## Available records
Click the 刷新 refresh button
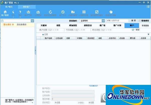 click(136, 30)
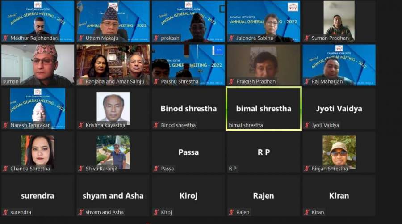Select Ranjana and Amar Sainju video tile
Screen dimensions: 402x224
click(x=113, y=65)
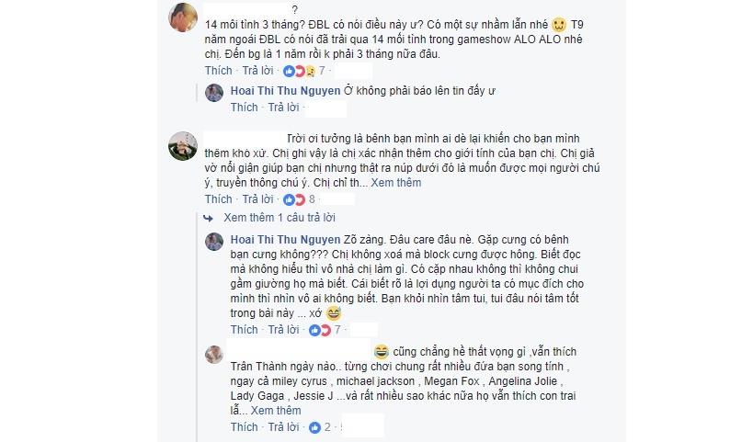
Task: Expand Xem thêm on the Trấn Thành comment
Action: coord(276,411)
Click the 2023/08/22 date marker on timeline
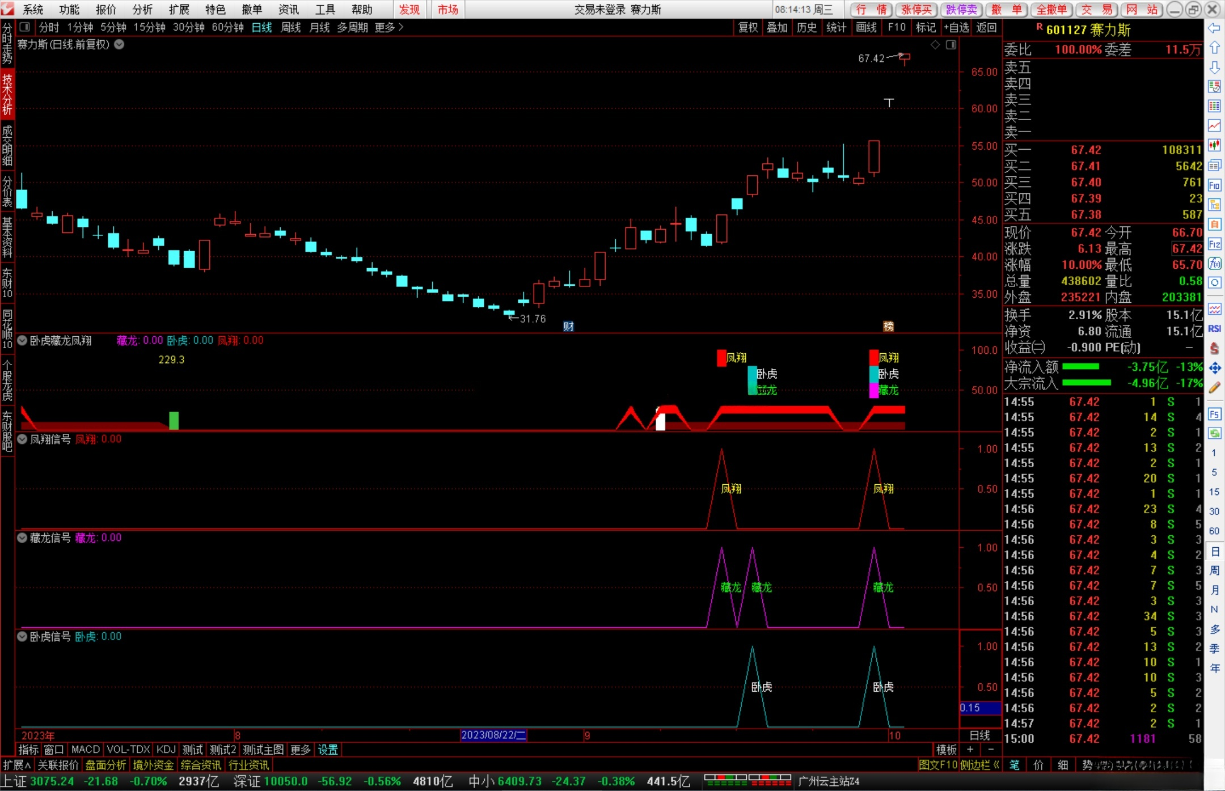This screenshot has width=1225, height=791. [493, 735]
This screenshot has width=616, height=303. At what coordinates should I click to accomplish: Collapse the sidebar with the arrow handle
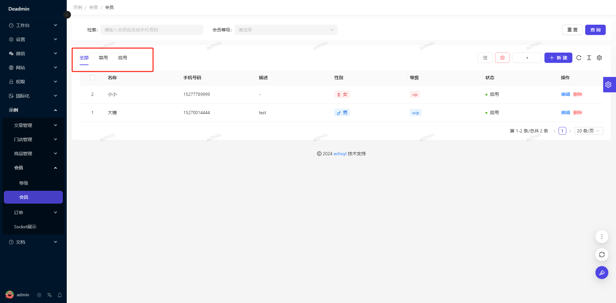[x=67, y=15]
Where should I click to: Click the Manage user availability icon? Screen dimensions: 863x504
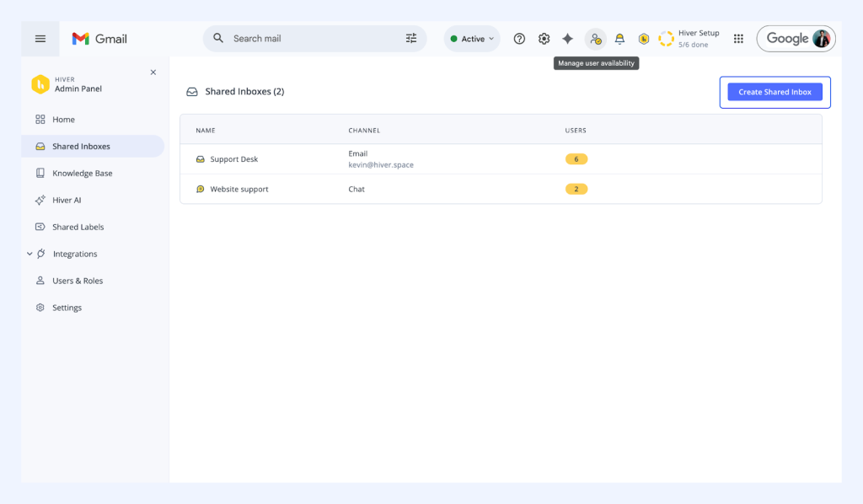click(596, 39)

## Stated goal
Copy out all of the data above line for line, leaving out the pictures.

## Exercise result
Click the 刷新 refresh button
 click(136, 30)
Select Ranjana and Amar Sainju video tile
Screen dimensions: 402x224
click(x=113, y=65)
Task: Expand Xem thêm on the Trấn Thành comment
Action: coord(276,411)
Click the 2023/08/22 date marker on timeline
This screenshot has width=1225, height=791. [493, 735]
This screenshot has width=616, height=303. At what coordinates should I click to accomplish: Collapse the sidebar with the arrow handle
[x=67, y=15]
Where should I click to: Click the Manage user availability icon? Screen dimensions: 863x504
click(596, 39)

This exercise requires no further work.